Prompt:
Can you return the lines below unchanged, starting with the line that contains "This screenshot has height=449, width=800." and going on through the line that contains "Looking at the"?

════

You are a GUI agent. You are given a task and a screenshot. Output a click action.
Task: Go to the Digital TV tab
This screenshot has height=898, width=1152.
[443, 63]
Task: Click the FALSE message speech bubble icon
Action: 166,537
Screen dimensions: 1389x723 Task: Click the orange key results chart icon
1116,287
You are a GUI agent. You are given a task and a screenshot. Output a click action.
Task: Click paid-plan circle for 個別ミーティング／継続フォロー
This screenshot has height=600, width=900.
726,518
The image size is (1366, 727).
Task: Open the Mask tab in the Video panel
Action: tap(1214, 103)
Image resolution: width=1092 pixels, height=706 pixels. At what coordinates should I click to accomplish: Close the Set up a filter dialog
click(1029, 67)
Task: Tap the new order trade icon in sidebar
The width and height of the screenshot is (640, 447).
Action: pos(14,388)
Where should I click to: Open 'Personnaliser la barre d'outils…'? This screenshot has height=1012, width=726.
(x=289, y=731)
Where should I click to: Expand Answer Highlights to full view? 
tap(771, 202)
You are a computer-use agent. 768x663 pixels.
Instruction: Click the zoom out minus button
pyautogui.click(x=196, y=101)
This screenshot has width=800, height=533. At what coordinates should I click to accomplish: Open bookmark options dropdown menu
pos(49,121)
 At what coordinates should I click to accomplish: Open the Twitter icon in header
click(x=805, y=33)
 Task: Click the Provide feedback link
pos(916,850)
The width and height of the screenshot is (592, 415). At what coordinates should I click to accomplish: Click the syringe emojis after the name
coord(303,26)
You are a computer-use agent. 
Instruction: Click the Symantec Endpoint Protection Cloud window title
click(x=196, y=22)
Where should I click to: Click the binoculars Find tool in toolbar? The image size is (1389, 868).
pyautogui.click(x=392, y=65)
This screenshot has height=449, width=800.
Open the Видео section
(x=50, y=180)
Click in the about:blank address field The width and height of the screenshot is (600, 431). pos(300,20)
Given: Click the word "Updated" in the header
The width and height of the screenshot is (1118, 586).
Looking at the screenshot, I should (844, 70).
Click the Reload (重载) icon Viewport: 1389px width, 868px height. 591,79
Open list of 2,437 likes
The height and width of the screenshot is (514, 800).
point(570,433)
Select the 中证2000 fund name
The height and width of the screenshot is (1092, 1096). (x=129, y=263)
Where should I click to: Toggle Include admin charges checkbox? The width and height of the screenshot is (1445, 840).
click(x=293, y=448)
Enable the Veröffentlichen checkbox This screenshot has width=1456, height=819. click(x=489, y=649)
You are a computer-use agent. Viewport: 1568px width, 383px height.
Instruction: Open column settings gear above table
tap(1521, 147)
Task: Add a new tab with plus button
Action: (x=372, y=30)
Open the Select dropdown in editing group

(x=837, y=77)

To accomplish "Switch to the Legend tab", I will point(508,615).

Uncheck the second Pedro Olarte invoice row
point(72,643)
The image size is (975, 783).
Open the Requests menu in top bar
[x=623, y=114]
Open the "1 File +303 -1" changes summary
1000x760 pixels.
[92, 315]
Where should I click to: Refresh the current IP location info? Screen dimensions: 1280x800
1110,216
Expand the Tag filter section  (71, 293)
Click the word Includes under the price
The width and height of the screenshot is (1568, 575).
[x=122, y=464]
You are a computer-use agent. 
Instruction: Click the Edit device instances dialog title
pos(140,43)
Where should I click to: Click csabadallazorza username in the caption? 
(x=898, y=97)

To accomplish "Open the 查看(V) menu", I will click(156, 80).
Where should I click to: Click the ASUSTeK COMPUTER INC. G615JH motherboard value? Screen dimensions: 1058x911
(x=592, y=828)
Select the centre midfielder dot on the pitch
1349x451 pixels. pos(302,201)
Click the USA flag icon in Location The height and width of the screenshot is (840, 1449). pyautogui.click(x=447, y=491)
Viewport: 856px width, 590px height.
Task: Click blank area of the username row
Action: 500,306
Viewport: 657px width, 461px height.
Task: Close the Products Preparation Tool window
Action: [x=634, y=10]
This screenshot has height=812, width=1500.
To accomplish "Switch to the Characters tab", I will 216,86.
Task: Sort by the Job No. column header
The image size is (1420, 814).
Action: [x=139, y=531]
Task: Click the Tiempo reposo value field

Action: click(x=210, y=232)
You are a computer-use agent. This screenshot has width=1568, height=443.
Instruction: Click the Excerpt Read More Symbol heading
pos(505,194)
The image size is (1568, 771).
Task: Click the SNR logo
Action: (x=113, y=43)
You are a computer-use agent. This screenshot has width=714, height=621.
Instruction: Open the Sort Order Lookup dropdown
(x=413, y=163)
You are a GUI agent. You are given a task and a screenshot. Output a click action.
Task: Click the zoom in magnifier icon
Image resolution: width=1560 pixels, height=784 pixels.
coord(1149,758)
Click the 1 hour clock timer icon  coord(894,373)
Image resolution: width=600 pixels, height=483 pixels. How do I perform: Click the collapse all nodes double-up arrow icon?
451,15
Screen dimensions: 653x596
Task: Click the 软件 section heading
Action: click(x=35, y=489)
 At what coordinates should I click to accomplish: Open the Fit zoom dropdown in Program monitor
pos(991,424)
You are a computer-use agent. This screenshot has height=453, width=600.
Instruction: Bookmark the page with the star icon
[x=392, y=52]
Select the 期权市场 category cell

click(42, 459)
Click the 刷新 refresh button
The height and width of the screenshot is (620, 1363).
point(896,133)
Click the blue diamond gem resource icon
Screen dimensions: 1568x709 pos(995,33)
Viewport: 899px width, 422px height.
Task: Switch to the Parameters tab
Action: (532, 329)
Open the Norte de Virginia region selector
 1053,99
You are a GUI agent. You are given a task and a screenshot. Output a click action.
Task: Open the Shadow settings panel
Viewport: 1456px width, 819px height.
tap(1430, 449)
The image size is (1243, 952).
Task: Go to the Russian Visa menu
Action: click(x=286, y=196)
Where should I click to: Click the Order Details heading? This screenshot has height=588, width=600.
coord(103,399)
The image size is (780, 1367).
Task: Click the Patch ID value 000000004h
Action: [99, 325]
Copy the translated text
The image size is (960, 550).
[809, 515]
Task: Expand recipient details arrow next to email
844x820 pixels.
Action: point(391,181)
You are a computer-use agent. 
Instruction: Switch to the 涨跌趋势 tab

════

Full output:
This screenshot has height=449, width=800.
Open the Видео section
(x=50, y=180)
Click in the about:blank address field The width and height of the screenshot is (600, 431). pos(300,20)
Given: Click the word "Updated" in the header
The width and height of the screenshot is (1118, 586).
Looking at the screenshot, I should (844, 70).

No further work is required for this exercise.